(Stored data entries)
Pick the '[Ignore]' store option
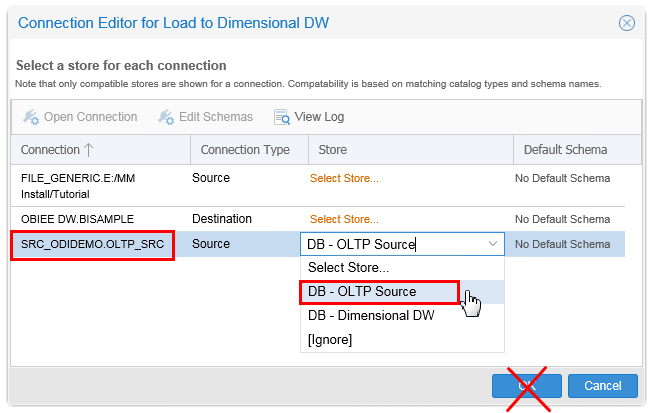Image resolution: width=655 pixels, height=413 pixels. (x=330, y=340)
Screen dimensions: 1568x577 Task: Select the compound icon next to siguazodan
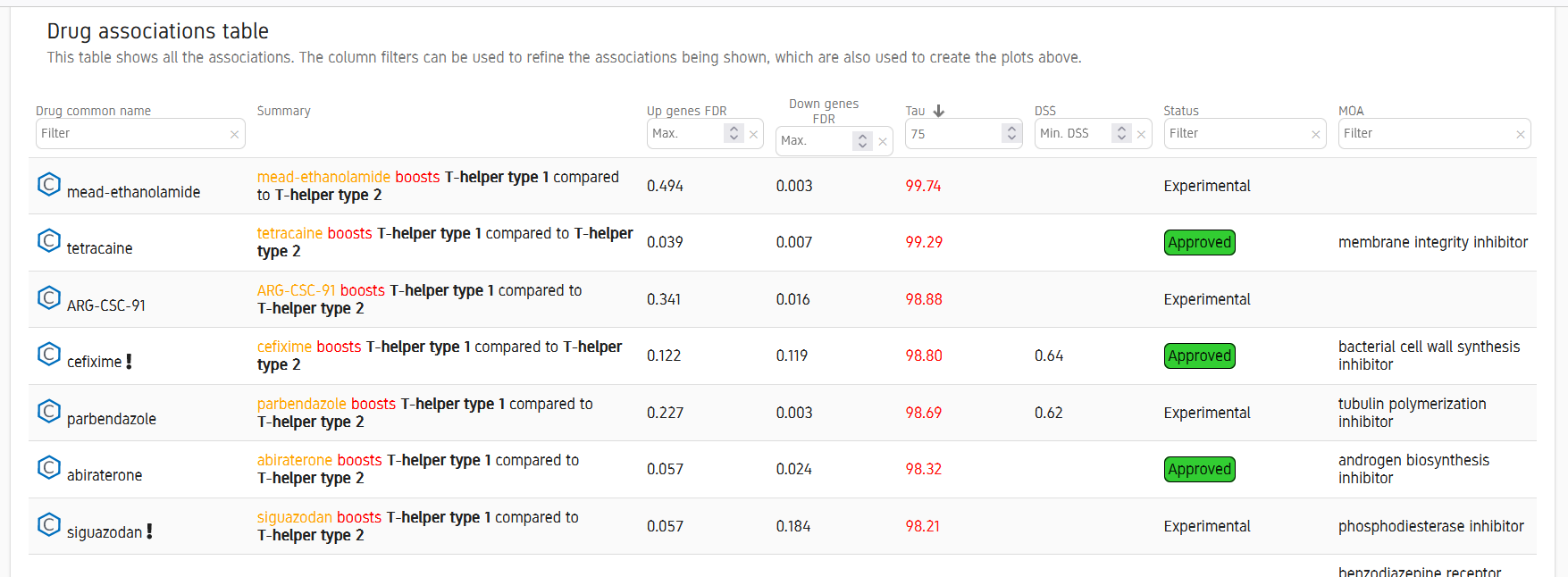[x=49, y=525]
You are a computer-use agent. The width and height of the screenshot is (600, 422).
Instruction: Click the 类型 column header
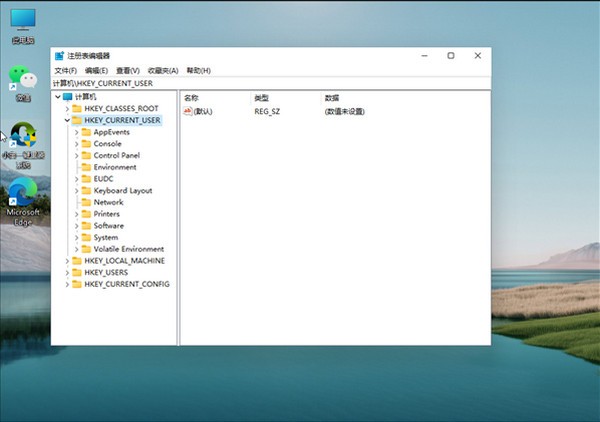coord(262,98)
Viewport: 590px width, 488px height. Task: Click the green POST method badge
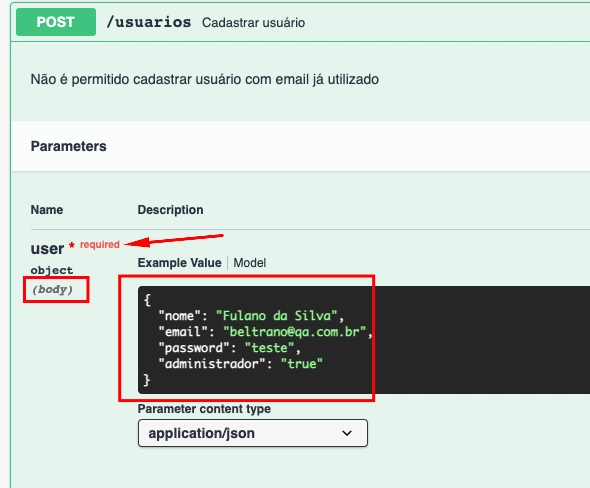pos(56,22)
---
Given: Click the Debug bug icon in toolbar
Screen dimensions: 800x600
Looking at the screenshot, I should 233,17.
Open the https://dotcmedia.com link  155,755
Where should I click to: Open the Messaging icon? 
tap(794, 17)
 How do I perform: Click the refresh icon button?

— Exercise prompt —
Print, from the entries above, the line with "Screen dimensions: 800x600", the line with "How do I perform: Click" and all lines between them, exactly and with nothing else.

— Reply —
Screen dimensions: 800x600
Looking at the screenshot, I should 233,17.
Open the https://dotcmedia.com link  155,755
Where should I click to: Open the Messaging icon? 
tap(794, 17)
 How do I perform: Click the refresh icon button?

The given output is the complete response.